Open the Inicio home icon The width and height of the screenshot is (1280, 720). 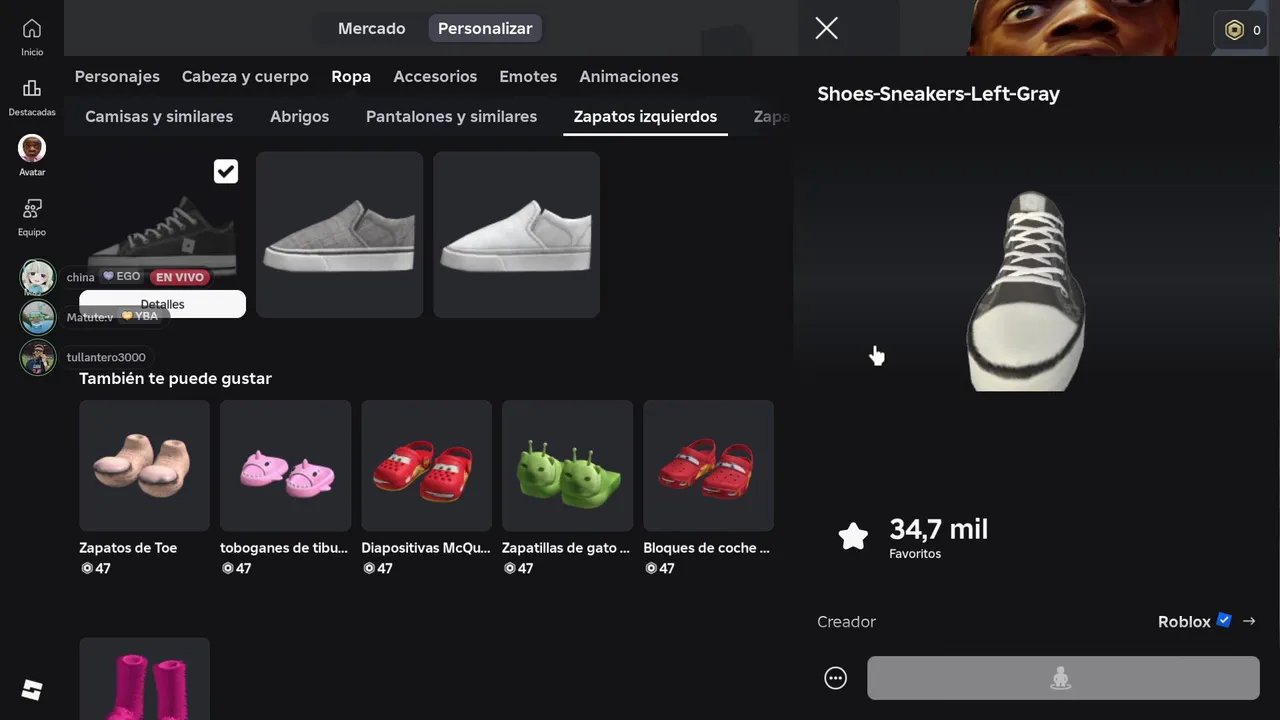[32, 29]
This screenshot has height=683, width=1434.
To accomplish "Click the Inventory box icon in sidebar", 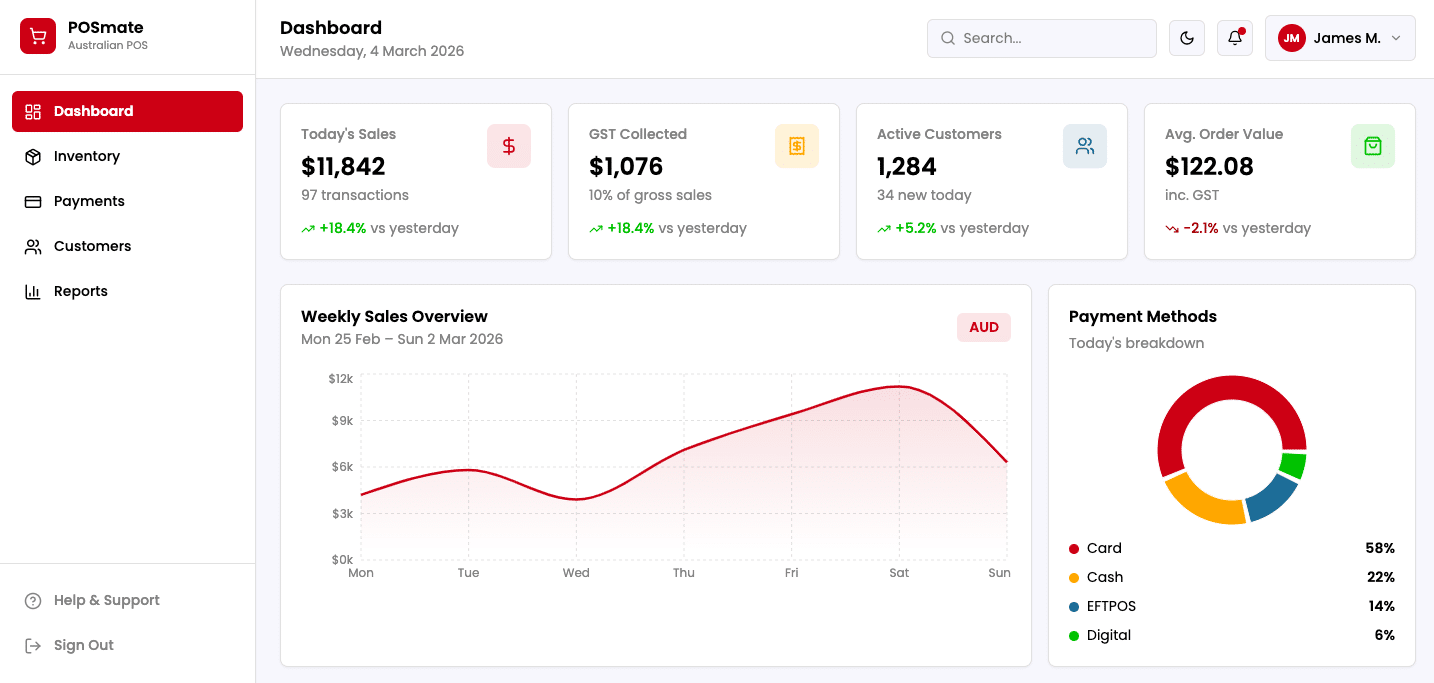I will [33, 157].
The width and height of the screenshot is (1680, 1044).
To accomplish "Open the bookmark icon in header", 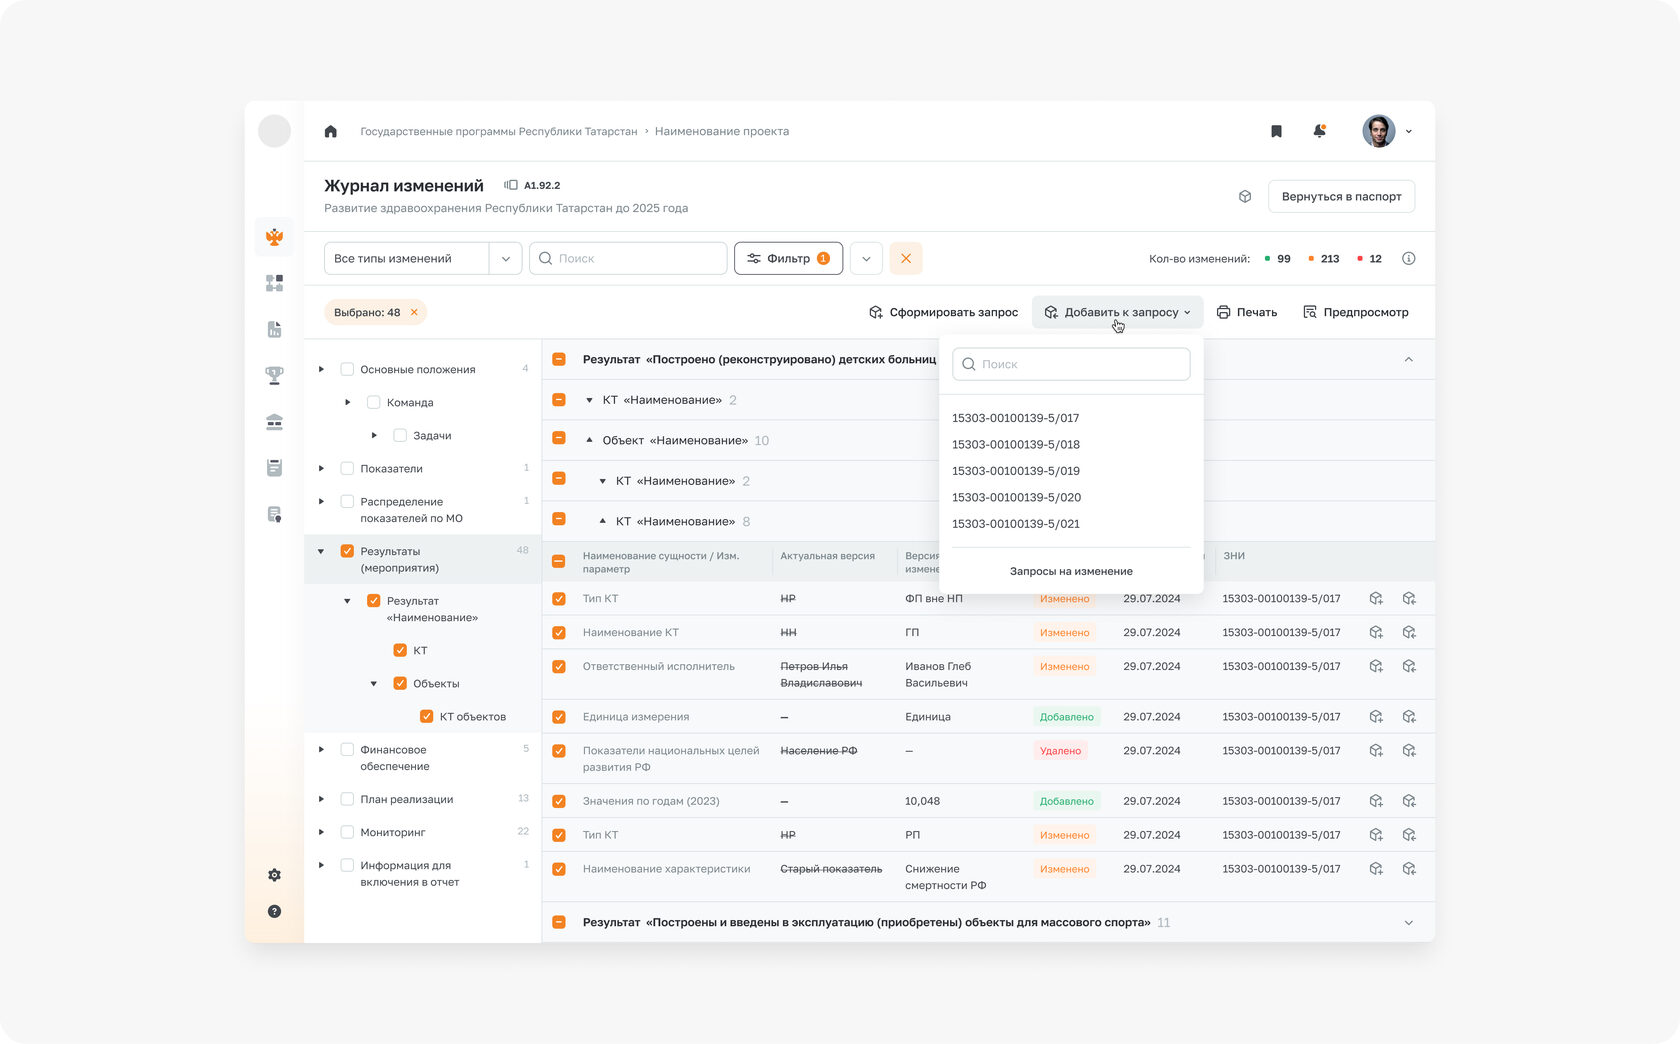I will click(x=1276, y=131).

○ ○ ○ ○ ○

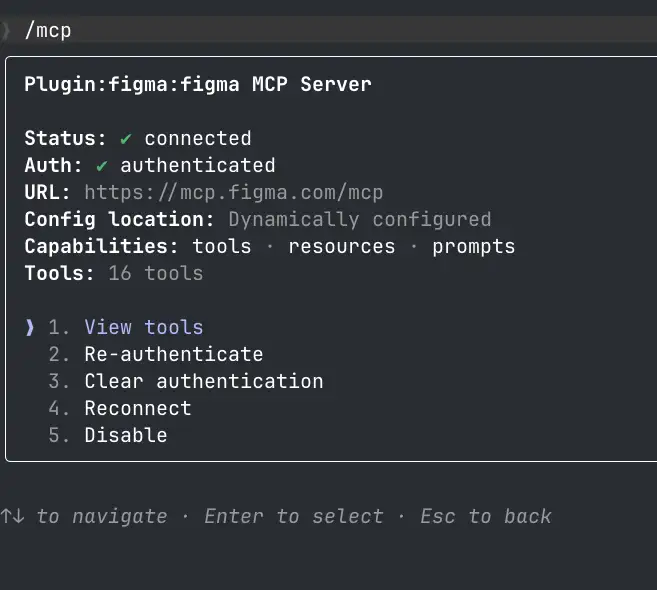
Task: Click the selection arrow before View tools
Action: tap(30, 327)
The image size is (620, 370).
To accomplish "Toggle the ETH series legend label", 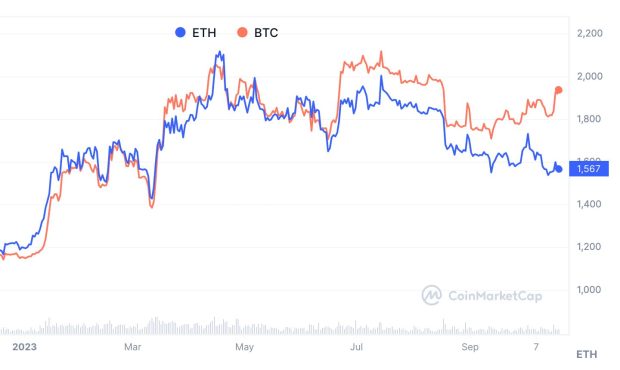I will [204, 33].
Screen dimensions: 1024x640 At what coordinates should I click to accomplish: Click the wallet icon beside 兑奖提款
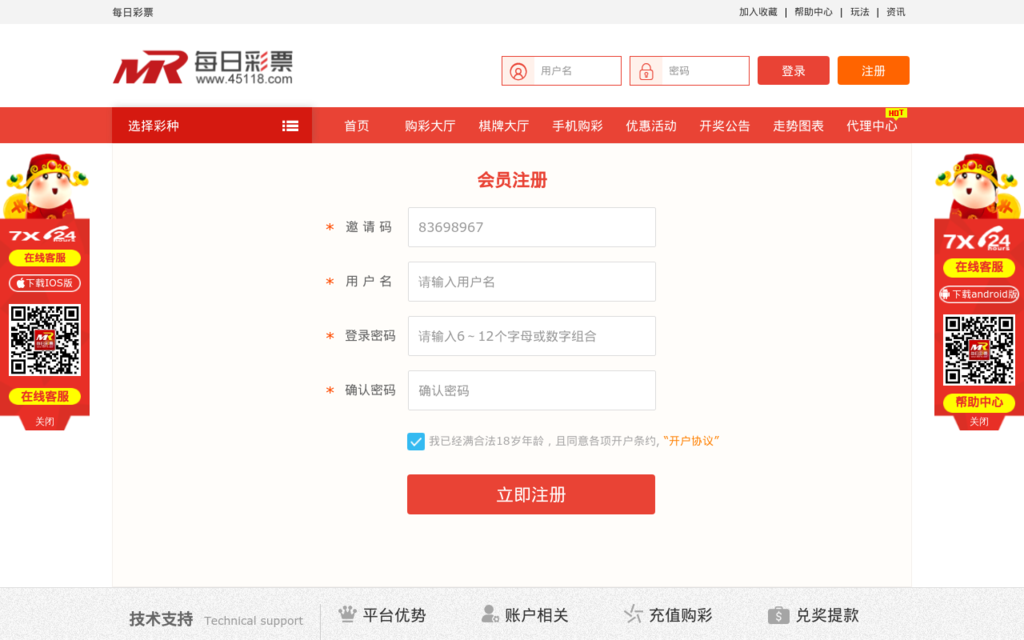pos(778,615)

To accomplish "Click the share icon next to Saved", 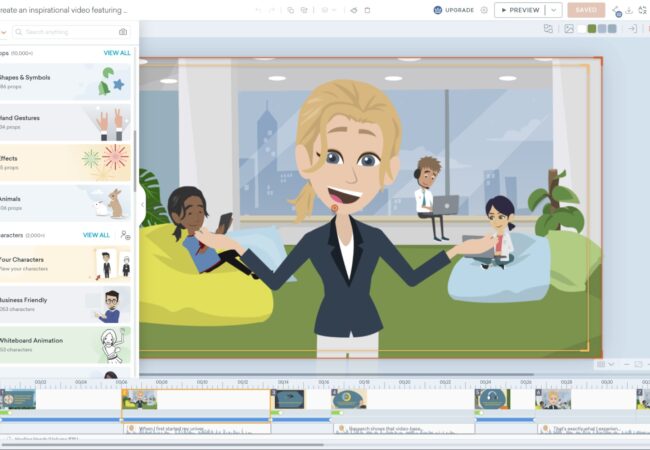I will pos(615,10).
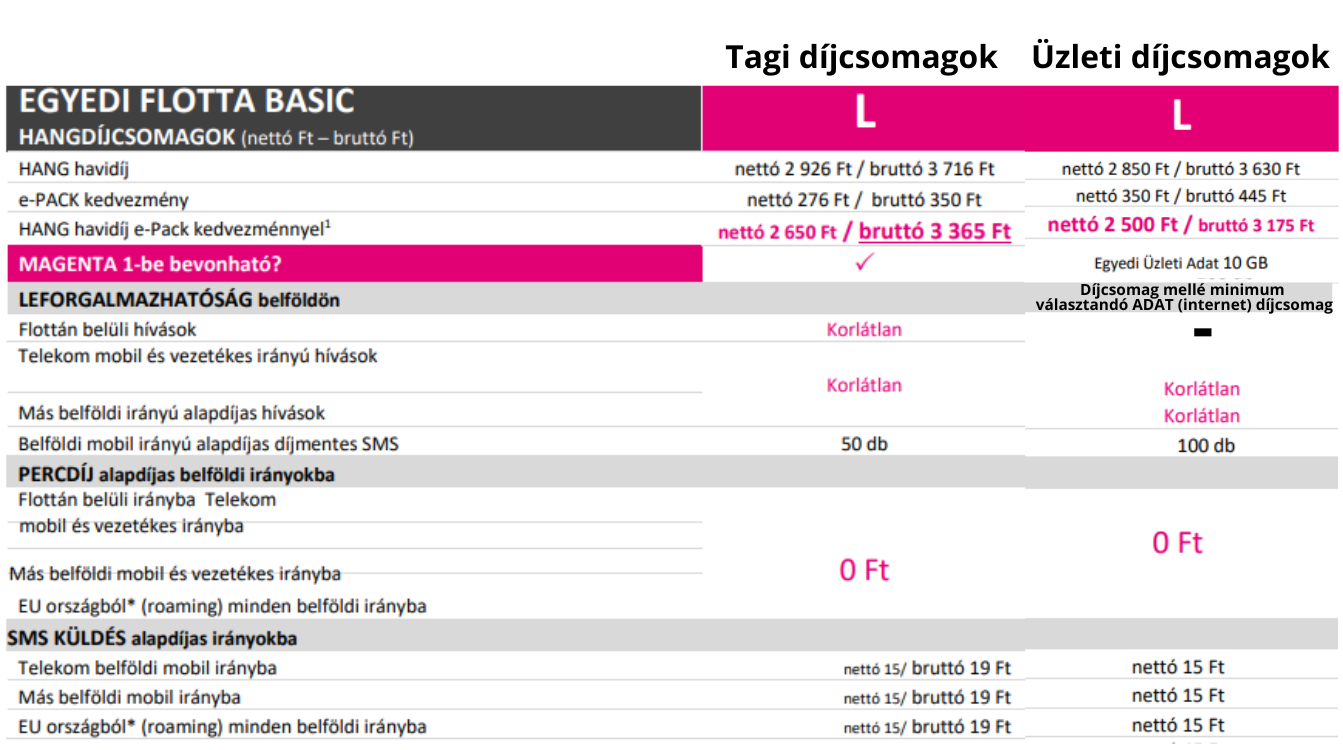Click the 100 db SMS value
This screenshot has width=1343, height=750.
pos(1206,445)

○ ○ ○ ○ ○

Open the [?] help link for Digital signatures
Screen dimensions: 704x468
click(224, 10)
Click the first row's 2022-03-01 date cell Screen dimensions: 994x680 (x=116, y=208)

○ ○ ○ ○ ○

Using the entries above, repeat only the lines from the one containing "Open the [?] help link for Digital signatures" through the one containing "Click the first", end lines included.

Open the [?] help link for Digital signatures
Screen dimensions: 704x468
click(224, 10)
Click the first row's 2022-03-01 date cell Screen dimensions: 994x680 (x=116, y=208)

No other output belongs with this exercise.